Modest growth in 2015: NPD Group
January 26, 2015 By Bakers Journal
Jan. 26, 2015, Toronto — The battle for market share in the Canadian foodservice and restaurant industry will continue in 2015, according to foodservice market research by the NPD Group, a leading global information company.
In Canada, the foodservice industry is expected to grow at a modest rate of less than one percent per year over the next five years, which means any growth will be derived by stealing visits from the competition, says Robert Carter, executive director of Canada Foodservice at the NPD Group.
“There are going to be winners and losers in the restaurant industry this coming year,” says Carter. “Restaurant operators who remain relevant by giving consumers what they want can be the winners, but it will require continually staying on top of trends and understanding what is resonating most strongly with consumers.”
Convenience, value, unique menu items, and service remain high on the list of foodservice consumers’ must-haves and wants and that won’t change in 2015, but how consumers define these are continually changing, he says.
For example, convenience is generally about portability, time-savings, and order accuracy, but the recent unprecedented technology revolution has raised the bar in all these areas. Online marketing is no longer a nice-to-have for restaurant operators; it’s a necessity. This year will bring an increased proliferation of mobile apps for ordering and payment, and other technologies that enable greater convenience for restaurant customers.
The quick service restaurant (QSR) segment in Canada, which accounts for 4.3 billion annual consumer visits and generates $23 billion a year, will grow only modestly over the next seven years. QSR visits, which increased only one per cent over the past several years, are also forecast to increase a little less than 1 per cent per year from 2013 through 2020, based on NPD’s 2020 Vision: The Future of QSR report. The slight traffic growth expected is driven by population increases and not actual visits since per capita visits are forecast to decline. Also contributing to the overall QSR traffic growth over the next several years are off-premise QSR visits, mainly carry-out and drive-through, which are forecast to grow by 10 per cent versus on-premise visits, which are expected to increase by only one per cent.
“The challenge over the next several years will be for quick-service operators to incent their customers to eat on-premise,” he says. “QSR operators must be prepared to deal with this continued shift towards off-premise occasions by providing consumers with convenient, flexible meal solutions throughout the day while focusing on fast/convenient service.”

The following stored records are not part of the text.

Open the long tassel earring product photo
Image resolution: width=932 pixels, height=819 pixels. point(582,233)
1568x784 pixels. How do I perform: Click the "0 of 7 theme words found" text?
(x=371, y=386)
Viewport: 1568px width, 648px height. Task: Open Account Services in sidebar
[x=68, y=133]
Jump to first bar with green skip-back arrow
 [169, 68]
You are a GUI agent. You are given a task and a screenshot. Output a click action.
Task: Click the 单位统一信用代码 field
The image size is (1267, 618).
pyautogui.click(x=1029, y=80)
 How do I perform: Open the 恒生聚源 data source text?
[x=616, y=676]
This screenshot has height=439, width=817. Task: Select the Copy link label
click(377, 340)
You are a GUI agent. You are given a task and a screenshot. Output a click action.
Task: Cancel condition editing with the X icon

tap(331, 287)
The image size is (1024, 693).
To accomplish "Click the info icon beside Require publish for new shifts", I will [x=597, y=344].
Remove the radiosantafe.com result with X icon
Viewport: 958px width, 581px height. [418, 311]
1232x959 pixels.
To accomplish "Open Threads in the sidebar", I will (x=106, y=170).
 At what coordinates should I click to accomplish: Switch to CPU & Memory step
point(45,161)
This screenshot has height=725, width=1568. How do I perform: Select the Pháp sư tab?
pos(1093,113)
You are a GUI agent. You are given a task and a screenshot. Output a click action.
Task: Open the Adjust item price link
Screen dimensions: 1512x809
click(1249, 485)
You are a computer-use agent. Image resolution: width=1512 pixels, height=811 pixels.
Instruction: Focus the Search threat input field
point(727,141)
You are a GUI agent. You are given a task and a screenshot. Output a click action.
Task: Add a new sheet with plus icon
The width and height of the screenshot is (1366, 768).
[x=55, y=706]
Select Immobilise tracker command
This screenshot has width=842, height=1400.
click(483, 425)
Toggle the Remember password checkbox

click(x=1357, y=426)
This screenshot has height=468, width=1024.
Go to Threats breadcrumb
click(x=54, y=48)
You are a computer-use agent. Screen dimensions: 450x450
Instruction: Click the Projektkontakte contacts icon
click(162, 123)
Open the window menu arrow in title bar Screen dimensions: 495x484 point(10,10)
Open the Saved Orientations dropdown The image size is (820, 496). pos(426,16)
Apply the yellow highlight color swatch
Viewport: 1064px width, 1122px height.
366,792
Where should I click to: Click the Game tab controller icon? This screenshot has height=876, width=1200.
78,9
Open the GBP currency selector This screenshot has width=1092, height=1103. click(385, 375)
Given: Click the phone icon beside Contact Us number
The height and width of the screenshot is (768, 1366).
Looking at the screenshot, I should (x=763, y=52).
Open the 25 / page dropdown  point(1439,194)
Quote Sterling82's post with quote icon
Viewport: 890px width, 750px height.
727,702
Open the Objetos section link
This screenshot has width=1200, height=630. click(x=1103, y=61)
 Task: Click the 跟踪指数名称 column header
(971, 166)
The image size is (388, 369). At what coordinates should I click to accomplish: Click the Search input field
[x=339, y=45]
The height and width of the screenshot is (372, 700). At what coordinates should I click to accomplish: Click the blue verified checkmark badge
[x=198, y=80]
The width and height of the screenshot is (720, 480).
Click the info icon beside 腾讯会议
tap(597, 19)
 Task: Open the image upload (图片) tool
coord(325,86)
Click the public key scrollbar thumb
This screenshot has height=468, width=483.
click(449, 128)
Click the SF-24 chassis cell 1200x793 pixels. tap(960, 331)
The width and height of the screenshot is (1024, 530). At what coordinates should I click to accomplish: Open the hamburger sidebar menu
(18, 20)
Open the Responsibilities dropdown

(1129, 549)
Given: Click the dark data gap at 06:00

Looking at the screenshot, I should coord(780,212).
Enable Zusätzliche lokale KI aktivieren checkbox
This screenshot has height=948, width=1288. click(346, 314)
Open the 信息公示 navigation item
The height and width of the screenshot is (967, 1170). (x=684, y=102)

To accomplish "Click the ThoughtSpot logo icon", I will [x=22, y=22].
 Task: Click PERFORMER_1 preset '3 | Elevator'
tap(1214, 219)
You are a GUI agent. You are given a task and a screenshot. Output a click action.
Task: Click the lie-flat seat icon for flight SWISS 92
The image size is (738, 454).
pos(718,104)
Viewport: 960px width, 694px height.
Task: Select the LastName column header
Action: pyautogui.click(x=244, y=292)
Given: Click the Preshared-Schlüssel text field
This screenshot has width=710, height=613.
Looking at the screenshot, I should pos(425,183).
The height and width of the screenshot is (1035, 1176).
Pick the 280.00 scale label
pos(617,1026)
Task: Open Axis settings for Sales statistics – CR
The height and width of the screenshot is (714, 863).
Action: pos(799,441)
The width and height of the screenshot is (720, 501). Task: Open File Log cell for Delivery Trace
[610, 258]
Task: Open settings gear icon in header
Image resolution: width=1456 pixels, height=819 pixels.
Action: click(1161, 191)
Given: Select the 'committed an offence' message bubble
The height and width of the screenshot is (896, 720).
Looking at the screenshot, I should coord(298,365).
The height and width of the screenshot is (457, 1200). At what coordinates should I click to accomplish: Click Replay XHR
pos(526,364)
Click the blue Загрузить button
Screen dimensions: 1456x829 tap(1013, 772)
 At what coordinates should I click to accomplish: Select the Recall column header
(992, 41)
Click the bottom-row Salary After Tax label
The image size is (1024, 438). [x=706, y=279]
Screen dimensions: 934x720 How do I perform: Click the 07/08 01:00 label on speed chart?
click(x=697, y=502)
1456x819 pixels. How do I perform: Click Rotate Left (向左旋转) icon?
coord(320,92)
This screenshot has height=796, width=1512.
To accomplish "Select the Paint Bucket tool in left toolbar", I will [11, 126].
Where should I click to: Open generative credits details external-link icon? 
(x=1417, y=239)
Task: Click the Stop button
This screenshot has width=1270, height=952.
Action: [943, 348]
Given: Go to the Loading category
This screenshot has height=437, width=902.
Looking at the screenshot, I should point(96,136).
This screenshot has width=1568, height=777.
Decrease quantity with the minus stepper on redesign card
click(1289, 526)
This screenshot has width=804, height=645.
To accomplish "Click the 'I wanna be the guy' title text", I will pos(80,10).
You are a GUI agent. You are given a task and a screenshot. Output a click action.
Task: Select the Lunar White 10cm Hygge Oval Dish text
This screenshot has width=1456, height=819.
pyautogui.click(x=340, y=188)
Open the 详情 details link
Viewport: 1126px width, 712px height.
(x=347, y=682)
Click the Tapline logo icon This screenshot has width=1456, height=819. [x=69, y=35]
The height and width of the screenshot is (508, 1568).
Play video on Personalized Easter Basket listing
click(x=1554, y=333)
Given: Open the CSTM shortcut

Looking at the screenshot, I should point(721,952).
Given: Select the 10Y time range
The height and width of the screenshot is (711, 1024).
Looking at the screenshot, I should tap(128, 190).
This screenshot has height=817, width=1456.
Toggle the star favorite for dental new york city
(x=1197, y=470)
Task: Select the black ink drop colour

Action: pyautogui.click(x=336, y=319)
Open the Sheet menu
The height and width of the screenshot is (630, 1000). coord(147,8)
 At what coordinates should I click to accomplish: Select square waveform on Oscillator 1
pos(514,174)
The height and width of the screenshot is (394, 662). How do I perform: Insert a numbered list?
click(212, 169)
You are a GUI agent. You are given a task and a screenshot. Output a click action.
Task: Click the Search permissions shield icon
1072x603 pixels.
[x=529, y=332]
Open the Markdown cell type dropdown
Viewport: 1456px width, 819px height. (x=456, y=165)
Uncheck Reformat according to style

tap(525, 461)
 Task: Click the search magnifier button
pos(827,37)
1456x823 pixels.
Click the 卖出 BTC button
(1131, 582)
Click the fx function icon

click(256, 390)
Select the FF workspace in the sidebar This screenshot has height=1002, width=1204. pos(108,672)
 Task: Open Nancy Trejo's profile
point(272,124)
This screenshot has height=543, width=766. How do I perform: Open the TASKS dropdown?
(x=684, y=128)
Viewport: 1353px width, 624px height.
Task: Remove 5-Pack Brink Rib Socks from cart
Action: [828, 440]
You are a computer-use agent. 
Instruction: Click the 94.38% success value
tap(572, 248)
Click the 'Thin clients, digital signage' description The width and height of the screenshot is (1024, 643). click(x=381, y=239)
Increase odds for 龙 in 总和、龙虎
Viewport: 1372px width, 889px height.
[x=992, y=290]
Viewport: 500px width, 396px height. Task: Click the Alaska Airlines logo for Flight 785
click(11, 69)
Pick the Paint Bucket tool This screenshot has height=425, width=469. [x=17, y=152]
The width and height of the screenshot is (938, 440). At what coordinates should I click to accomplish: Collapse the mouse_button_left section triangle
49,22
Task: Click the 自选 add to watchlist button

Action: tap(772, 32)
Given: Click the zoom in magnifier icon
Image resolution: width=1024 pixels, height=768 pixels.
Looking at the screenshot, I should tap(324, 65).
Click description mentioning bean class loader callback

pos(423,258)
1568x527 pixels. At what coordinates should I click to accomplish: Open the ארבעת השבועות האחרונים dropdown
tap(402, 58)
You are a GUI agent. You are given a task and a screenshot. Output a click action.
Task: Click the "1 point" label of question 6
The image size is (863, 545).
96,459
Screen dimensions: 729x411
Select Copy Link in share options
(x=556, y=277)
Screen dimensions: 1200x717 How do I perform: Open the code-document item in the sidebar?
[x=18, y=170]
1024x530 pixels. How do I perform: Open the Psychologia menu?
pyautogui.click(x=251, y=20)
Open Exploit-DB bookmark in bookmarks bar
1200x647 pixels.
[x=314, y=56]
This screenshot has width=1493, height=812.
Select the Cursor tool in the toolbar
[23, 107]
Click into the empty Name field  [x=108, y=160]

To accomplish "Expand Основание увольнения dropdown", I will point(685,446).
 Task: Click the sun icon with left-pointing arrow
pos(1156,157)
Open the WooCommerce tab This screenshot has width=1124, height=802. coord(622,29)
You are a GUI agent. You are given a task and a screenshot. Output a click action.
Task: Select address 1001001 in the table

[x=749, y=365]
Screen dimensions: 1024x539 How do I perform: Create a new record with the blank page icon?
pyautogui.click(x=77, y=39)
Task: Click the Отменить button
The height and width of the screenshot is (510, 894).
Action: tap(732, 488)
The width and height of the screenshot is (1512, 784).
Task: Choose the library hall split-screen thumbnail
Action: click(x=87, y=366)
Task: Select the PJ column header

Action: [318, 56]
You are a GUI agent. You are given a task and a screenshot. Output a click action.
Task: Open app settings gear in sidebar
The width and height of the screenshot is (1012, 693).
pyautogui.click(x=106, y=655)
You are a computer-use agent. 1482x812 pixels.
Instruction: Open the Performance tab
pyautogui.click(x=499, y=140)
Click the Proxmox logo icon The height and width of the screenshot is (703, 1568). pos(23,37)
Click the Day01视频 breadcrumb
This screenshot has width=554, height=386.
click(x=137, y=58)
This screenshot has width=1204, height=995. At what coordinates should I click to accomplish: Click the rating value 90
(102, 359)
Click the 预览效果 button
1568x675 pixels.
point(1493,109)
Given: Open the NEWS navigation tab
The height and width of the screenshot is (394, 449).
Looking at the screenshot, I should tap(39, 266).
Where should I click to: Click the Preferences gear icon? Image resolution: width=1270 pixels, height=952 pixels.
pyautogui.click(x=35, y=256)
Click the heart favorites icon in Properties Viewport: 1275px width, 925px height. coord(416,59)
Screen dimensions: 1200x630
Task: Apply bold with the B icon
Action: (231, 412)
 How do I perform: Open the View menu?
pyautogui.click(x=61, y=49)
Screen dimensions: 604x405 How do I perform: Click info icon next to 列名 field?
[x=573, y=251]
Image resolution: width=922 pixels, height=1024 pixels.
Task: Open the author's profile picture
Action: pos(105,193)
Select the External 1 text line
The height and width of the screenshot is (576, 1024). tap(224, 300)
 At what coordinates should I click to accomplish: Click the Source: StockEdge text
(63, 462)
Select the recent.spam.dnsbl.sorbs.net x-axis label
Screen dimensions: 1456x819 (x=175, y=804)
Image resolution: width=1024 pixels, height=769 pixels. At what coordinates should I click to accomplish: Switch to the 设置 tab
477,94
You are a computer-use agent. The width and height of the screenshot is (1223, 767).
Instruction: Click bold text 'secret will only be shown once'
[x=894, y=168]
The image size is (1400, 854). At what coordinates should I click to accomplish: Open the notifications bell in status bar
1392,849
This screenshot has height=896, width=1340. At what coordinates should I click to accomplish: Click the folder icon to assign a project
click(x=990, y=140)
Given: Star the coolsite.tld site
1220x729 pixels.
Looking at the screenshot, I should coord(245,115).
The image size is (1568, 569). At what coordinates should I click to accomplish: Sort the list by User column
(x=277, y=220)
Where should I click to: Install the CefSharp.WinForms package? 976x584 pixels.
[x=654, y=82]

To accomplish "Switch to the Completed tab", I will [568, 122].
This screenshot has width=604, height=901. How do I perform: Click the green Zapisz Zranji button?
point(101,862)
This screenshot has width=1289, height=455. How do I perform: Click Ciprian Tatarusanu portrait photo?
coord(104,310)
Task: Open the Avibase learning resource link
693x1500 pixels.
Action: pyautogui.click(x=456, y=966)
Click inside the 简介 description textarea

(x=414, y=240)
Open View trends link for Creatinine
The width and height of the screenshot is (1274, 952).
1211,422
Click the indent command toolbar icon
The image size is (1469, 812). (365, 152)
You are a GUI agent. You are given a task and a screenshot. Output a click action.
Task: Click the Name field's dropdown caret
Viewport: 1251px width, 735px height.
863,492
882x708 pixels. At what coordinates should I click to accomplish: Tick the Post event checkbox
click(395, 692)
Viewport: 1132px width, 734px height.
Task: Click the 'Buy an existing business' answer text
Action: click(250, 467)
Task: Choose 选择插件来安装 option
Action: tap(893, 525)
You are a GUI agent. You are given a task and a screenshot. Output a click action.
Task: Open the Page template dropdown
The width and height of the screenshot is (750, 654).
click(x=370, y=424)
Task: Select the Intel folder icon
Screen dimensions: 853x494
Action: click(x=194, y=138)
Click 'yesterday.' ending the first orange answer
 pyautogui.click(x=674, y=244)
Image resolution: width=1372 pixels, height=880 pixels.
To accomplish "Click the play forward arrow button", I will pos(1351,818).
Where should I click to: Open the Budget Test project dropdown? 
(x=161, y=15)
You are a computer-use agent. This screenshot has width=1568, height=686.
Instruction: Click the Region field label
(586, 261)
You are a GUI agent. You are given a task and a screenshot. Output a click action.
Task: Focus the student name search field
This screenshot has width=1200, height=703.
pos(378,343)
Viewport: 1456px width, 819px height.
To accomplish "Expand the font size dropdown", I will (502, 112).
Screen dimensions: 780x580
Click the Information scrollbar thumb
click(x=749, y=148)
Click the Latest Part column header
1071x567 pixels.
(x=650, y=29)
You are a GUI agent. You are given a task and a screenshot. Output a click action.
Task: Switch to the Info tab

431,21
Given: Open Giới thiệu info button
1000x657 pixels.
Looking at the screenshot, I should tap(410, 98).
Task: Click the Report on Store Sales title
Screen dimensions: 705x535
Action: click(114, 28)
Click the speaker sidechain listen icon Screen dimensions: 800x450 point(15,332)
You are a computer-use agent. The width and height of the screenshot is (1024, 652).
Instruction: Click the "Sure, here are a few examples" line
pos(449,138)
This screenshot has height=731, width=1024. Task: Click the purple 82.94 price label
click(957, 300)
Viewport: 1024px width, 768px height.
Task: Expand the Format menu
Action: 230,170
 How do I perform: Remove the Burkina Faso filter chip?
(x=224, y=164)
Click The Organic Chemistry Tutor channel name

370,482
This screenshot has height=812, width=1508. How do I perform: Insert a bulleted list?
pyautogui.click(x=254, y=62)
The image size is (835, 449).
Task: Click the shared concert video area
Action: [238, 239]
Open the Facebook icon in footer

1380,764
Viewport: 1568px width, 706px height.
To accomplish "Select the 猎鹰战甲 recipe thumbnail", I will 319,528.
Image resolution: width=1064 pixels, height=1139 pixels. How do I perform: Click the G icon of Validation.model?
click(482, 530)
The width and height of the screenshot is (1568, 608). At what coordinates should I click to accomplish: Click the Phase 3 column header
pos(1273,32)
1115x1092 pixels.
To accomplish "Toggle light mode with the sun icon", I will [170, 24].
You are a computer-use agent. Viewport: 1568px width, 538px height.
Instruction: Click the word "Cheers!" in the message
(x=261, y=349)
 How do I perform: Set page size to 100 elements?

Both QSR and full service restaurant operators will need to focus on value this year. Value has been redefined by foodservice consumers and it’s far more than price. Food quality remains the most important value driver when choosing restaurants and should be viewed as a cost of entry. Carter explains that in 2015 operators must go further and offer more choices, like portion size, right price; deliver on customization and fresh ingredients; different preparation styles, and there should be more focus on quality and service.
“A changing, complex marketplace sometimes requires peeling back the layers and revisiting the basics,” says Carter. “The New Year surely will bring more changes, but if operators go back to the basics of understanding and focusing on customers, it will be a more successful and prosperous year.”